Era Film Bicara dan Runtuhnya Monarki
Memasuki dekade 30-an industri film di Thailand menjadi semakin besar. Banyak studio film dibentuk dari kelompok keluarga kerajaan serta pengusaha menengah. Masuknya teknologi suara juga memaksa para studio memiliki peralatan audio dan studio suara yang mengadopsi studio Hollywood. Tercatat film lokal bicara pertama adalah Long Tang (1932) yang diproduksi oleh Sri Kung Sound Film Company. Lagu dan musik yang mampu mengoptimalkan teknolgi suara membuat genre musikal menjadi populer, tercatat seperti Klua Mia (1938) yang juga diproduksi studio Sri Kung. Seperti halnya di Hollywood, Studio-studio juga menerapkan “star system” hingga muncul bintang-bintang macam Manne Sumonnat dan Jamrat Suwakon. Perkembangam yang pesat membuat pengamat berpendapat era ini adalah era emas pertama industri film di Thailand. Namun tetap saja film-film dari Amerika masih mendominasi pasar lokal.

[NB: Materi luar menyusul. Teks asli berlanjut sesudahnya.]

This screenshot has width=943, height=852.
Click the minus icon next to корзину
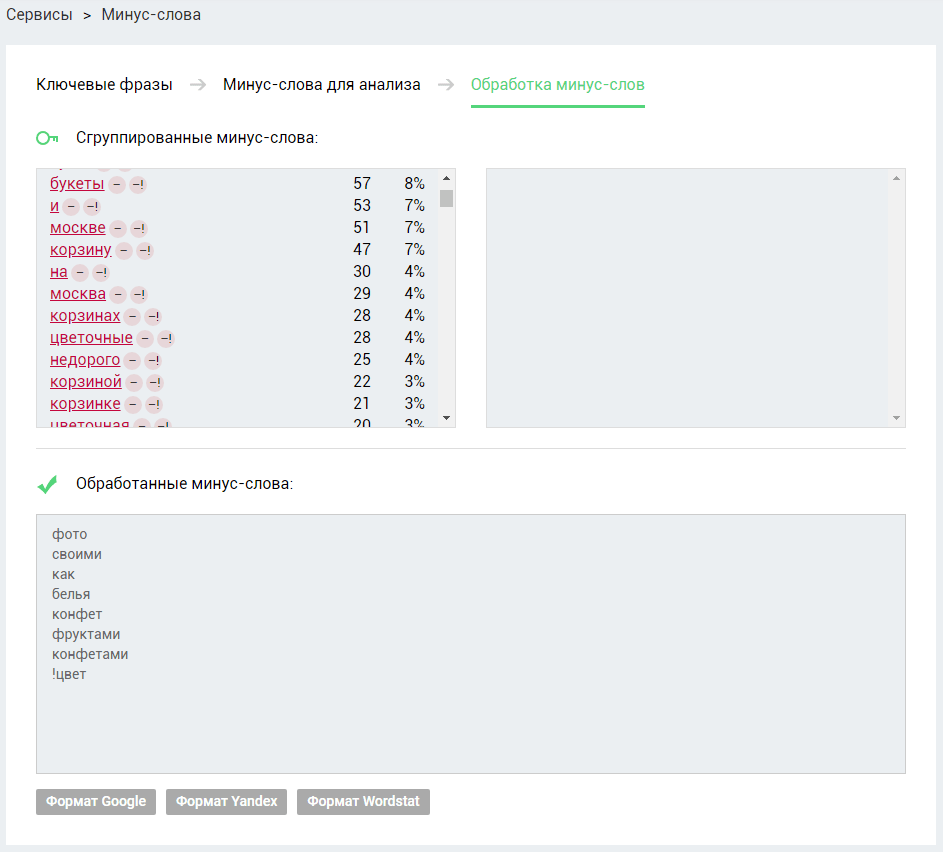point(124,251)
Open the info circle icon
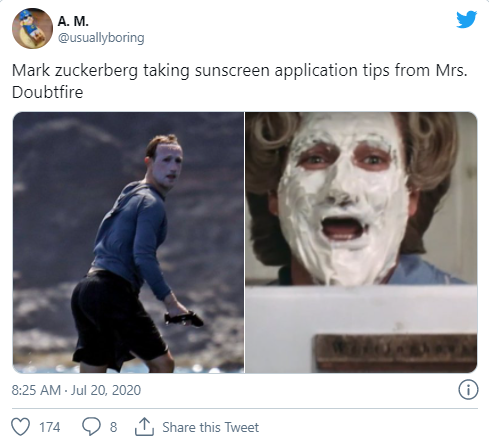489x439 pixels. click(x=468, y=389)
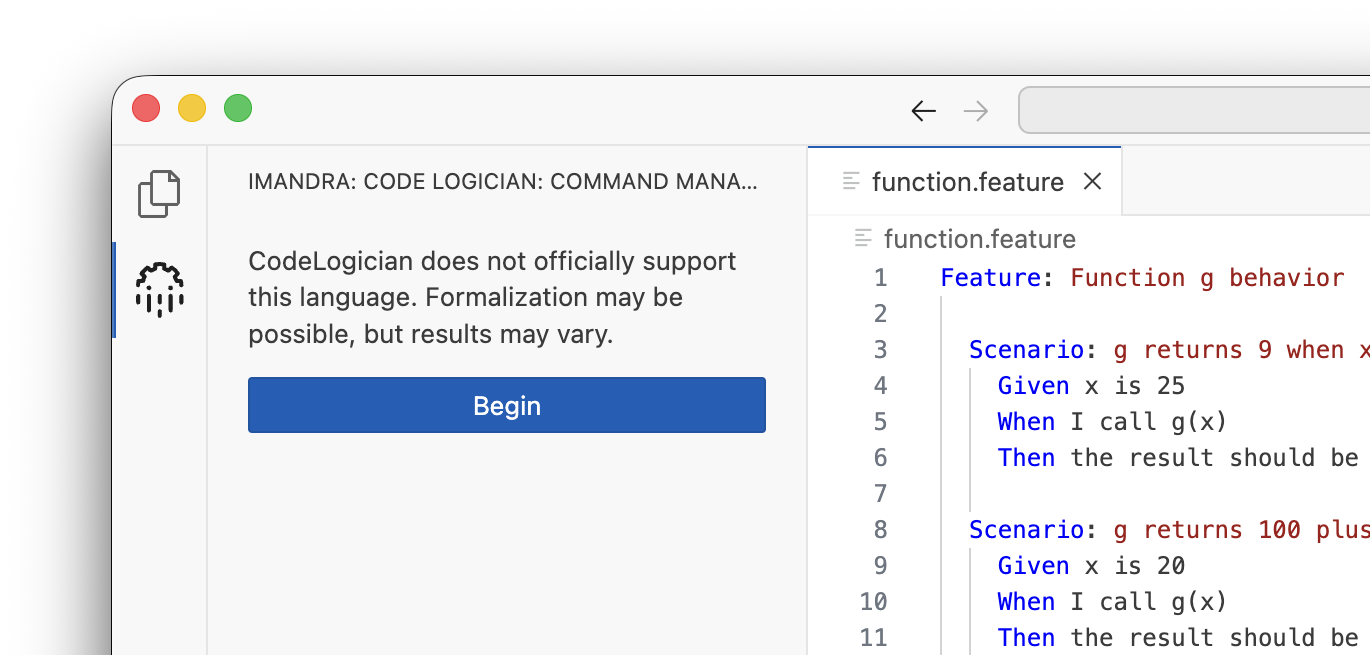Click line number 5 in the gutter
Viewport: 1370px width, 655px height.
pos(880,421)
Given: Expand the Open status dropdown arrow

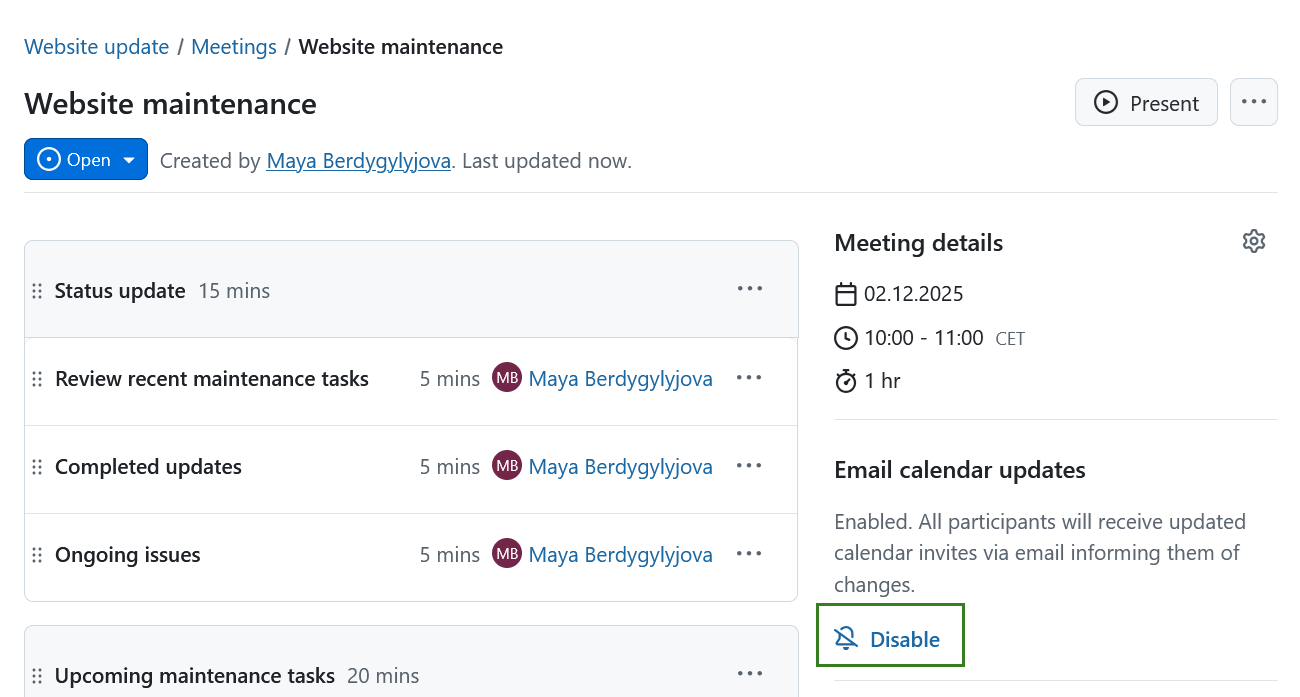Looking at the screenshot, I should tap(129, 158).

Ketika Monarki runtuh oleh partai rakyat pada tahun 1932, perubahan besar terjadi di industri film. Campur tangan pihak kerajaan di industri film mulai mengendur. Studio-studio film yang berhubungan kerajaan dibubarkan dan diambil-alih oleh negara. Lembaga sensor juga direvisi oleh pemerintahan baru dengan mengubah beberapa kriteria yang diantaranya berupa tindakan preventif terhadap tindakan amoral dan asusila, kriminal, serta politik kiri. Pemerintah juga mendukung produksi film-film propaganda untuk menggambarkan arah politik mereka. Runtuhnya monarki juga berdampak makin banyaknya bermunculan studio film dan bioskop dari pengusaha menengah, pengusaha Cina serta asing. Jumlah bioskop dari tahun ke tahun juga semakin meningkat. Terbukti pada awal dekade 30-an tercatat hanya ada 68 bioskop di seluruh negeri dan pada akhir dekade ini tercatat ada 120 bioskop.